• Task set:
- 1) In the passage about the Par-3 Contest, output the words from "The heart of" up to and including "from water bottles.", unchanged.
- 2) What is Tommy Huval's job, according to the passage about the Par-3 Contest?

• Passage shown:
☆ ☆ ☆ ☆

If you're traveling back to Appaloosa or Chattanooga or San Francisco before the real tourney begins, then the pinnacle of your stay in Augusta might be the nine-hole Par-3 Contest on Wednesday.

When the par-3 grounds are closed to the public, they hold a lovely sober loneliness, an open space comfortable being by itself, that revels in its own big blue sky. It smells like green and feels like a giant hush. But when the course opens and the first chair-setters come trickling in like cautious rabbits through a carrot patch, it transforms into an amphitheater, into a place accustomed to being used and loved; it becomes a thing rubbed pink. As the grounds fill, the people jewel the lawn in a thousand shapes and colors. Some of the men wear bright polos and Ping visors and golf shoes. Some could be confused with the pros they emulate. Others could not.

The older people come first. With that same import of securing the freshest bread rolls at an early-bird dinner, and they set their chairs down smack outside the ropes.

The heart of the Par-3 is the land circling Ike's Pond, where tee shots from the eighth and ninth holes crisscross to their respective greens on opposite sides of the water. It's a sweeping scene, a scope that even 10 snaps from a panoramic camera laid end to end could never capture.

Just like school, where there are the students who get to class early, sit in the front and pay rapt attention, so there are also the hooligans, the kids who hang in the shadows, smoking strong cigarettes and nipping sips of warm beer from water bottles.

Way back, far from the ropes and under the shade of a large pine, there's a couple of Cajun boys, two brothers from Breaux Bridge, La., who found out they'd be Masters-bound while on a duck blind.

"My wife went through a ticket broker, and she scored two tickets for the Par-3! Which I've always wanted to see. It was an anniversary present. She lets me know I haven't even begun to recoup," says Tommy Huval, 48, an insurance broker.

He's here with brother Dale, 44, who adds that he's transfixed by "the complete tranquility of the place. Wow. I can only imagine what it's like for the members when nobody's here. Wow."

How much are those tickets worth to Tommy? "To be here, at Augusta National, with my kid brother. It's just absolutely priceless."

☆ ☆ ☆ ☆

• Data supplied:
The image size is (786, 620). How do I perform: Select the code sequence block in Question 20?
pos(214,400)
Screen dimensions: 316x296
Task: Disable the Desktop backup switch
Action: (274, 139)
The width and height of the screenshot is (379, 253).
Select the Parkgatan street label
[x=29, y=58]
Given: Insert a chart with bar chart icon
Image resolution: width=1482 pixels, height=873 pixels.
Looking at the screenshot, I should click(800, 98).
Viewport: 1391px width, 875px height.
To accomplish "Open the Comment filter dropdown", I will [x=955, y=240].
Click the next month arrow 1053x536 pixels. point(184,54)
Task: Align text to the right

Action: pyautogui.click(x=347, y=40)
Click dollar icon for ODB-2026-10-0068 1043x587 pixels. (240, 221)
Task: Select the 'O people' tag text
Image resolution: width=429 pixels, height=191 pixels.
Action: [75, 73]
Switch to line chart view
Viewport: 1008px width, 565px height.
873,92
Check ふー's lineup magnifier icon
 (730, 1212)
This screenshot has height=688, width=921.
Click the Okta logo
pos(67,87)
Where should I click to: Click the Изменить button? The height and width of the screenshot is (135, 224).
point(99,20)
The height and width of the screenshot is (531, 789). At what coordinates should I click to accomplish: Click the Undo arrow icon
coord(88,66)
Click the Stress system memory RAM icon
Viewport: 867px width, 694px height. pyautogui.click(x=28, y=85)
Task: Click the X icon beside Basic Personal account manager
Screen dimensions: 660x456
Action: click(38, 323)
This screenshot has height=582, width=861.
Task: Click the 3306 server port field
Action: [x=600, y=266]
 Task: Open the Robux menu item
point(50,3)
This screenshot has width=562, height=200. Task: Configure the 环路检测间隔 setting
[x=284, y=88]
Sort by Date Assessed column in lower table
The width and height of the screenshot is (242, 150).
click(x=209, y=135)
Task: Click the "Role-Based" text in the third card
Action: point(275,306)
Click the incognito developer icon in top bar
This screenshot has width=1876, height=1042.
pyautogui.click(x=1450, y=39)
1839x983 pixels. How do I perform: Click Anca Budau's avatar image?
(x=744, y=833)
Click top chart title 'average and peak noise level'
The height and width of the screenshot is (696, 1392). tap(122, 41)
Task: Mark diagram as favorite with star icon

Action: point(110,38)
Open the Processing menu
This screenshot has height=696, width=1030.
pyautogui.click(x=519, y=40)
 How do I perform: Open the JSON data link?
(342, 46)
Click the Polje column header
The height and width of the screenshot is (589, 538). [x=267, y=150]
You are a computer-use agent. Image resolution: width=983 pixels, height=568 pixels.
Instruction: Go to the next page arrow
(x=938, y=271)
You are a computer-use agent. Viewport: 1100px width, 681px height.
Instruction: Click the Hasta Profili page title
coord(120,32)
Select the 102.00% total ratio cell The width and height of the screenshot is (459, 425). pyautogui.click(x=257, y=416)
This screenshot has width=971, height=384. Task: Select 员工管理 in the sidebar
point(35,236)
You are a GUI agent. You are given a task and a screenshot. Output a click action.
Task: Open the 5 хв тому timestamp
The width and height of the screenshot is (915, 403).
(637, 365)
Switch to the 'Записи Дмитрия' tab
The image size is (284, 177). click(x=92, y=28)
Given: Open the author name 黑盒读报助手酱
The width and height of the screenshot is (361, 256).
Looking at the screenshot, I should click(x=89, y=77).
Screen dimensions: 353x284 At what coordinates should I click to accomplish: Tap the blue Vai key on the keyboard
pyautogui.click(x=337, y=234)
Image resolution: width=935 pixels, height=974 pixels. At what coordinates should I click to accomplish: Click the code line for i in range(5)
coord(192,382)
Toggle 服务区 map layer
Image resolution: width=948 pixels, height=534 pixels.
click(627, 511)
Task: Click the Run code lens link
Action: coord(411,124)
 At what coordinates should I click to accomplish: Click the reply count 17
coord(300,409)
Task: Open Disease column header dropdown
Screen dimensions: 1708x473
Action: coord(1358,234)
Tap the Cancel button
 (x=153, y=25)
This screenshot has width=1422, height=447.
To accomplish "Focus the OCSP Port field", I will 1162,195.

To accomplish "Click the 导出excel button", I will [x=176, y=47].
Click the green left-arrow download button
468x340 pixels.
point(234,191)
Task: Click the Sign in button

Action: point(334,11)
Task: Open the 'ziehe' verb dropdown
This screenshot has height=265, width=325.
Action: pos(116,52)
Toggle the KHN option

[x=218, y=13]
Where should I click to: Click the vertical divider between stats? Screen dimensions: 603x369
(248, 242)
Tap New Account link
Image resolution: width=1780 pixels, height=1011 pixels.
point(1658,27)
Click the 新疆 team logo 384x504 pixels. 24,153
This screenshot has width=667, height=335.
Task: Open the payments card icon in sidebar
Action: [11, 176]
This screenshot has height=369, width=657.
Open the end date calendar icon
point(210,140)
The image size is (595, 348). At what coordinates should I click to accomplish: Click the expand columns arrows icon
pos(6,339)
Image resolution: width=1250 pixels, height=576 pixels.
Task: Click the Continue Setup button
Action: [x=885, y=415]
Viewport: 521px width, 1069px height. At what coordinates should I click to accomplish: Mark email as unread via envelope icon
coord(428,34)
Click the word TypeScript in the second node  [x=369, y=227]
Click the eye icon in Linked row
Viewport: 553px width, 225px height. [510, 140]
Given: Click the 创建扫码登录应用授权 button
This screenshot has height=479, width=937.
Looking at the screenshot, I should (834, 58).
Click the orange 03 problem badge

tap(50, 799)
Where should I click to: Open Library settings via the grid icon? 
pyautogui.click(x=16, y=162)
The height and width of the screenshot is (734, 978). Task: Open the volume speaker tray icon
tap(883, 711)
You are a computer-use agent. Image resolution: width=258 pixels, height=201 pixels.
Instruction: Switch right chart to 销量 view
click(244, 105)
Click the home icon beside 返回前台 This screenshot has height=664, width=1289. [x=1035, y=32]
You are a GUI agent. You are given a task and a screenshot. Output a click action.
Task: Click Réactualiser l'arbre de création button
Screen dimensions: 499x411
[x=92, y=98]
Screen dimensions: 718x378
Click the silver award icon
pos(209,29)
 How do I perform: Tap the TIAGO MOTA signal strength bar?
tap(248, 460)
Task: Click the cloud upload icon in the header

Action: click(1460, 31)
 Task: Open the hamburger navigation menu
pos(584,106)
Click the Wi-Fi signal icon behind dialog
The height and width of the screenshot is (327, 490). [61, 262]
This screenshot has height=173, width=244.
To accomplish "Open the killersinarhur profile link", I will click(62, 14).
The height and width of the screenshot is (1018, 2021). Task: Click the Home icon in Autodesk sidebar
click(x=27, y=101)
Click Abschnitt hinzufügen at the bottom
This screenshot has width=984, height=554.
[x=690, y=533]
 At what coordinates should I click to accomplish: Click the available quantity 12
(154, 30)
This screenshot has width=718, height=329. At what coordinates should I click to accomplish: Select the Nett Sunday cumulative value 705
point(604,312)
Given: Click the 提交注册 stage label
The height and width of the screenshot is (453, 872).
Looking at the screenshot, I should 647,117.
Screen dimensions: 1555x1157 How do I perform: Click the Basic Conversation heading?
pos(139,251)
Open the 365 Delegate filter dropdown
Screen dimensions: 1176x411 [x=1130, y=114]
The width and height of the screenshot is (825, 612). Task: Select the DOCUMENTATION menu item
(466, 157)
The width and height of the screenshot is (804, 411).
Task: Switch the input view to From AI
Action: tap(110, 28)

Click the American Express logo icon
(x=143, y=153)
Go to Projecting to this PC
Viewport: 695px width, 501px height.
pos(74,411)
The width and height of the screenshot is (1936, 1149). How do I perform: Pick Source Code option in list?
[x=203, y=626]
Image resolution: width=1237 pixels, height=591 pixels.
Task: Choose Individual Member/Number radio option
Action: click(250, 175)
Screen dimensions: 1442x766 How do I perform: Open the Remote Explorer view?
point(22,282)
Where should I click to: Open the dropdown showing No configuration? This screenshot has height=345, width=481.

☆ ☆ ☆ ☆

• Solutions in order:
- 1)
The heart of the Par-3 is the land circling Ike's Pond, where tee shots from the eighth and ninth holes crisscross to their respective greens on opposite sides of the water. It's a sweeping scene, a scope that even 10 snaps from a panoramic camera laid end to end could never capture.

Just like school, where there are the students who get to class early, sit in the front and pay rapt attention, so there are also the hooligans, the kids who hang in the shadows, smoking strong cigarettes and nipping sips of warm beer from water bottles.

- 2) He is an insurance broker.